Impact of TCF7L2 rs7903146 on clinical presentation and risk of complications in patients with type 2 diabetes

Aims: TCF7L2 rs7903146 is the most impactful single genetic risk variant for type 2 diabetes. However, its role on disease progression, complications and mortality among people with type 2 diabetes at diagnosis remains unclear. Materials and Methods: We assessed the per allele impact of the rs7903146 T-allele on clinical characteristics and complication risk in 9231 individuals with type 2 diabetes at diagnosis and over a 10-year follow-up period. Log-binomial and robust Poisson regression analyses were used to estimate prevalence ratios for clinical characteristics and macro- and microvascular complications at diabetes onset, while Cox regression was applied to estimate the risk of complications post-diagnosis. Analyses were adjusted for sex, calendar year at birth, age at enrollment and diabetes duration.

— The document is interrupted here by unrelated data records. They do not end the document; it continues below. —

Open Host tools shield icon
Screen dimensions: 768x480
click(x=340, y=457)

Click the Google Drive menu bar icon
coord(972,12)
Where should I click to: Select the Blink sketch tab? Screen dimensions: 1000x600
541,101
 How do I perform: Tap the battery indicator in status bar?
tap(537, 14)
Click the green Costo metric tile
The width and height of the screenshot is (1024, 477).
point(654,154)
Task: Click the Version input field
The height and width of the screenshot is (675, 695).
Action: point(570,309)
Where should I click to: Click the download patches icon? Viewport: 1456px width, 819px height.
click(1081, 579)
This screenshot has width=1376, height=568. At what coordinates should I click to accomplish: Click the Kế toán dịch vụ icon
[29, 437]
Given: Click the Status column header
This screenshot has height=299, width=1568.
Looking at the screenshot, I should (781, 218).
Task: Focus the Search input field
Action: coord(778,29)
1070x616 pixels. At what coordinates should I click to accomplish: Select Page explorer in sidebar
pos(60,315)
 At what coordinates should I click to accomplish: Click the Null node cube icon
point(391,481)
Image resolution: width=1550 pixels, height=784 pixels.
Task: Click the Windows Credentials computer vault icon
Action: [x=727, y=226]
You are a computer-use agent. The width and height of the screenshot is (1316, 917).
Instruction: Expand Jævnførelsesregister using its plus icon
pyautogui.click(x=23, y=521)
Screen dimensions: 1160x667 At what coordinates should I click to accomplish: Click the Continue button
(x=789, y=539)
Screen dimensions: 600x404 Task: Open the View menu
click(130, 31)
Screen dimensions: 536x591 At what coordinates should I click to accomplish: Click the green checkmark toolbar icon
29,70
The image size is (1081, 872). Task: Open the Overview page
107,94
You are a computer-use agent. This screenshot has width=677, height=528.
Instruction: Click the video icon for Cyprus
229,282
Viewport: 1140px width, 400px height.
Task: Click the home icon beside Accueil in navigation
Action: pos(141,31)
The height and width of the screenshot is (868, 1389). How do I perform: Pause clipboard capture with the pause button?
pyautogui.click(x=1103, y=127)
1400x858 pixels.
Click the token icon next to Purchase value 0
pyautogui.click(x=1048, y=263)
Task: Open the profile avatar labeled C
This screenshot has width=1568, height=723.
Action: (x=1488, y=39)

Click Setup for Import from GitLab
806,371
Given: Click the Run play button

Results: The per T-allele impact was associated with 0.6 kg/m² (95% CI: 0.4, 0.8) lower BMI, 1.4 cm (95% CI: 1.0, 1.8) smaller waist circumference, 5.6% (95% CI: 4.2, 7.0) lower insulin secretion and 5.0% (95% CI: 3.3, 6.7) higher insulin sensitivity. Over 10 years, the per T-allele impact was associated with lower risks for major adverse cardiovascular events (0.87 [95% CI 0.79, 0.95]), myocardial infarction (0.82 [95% CI: 0.72, 0.93]) and heart failure (0.85 [95% CI 0.73, 1.00]), with no significant impact on microvascular complications. Conclusions: The TCF7L2 variant is associated with less obesity, lower insulin secretion and higher insulin action at diabetes onset, and decreased risk of cardiovascular events following type 2 diabetes onset.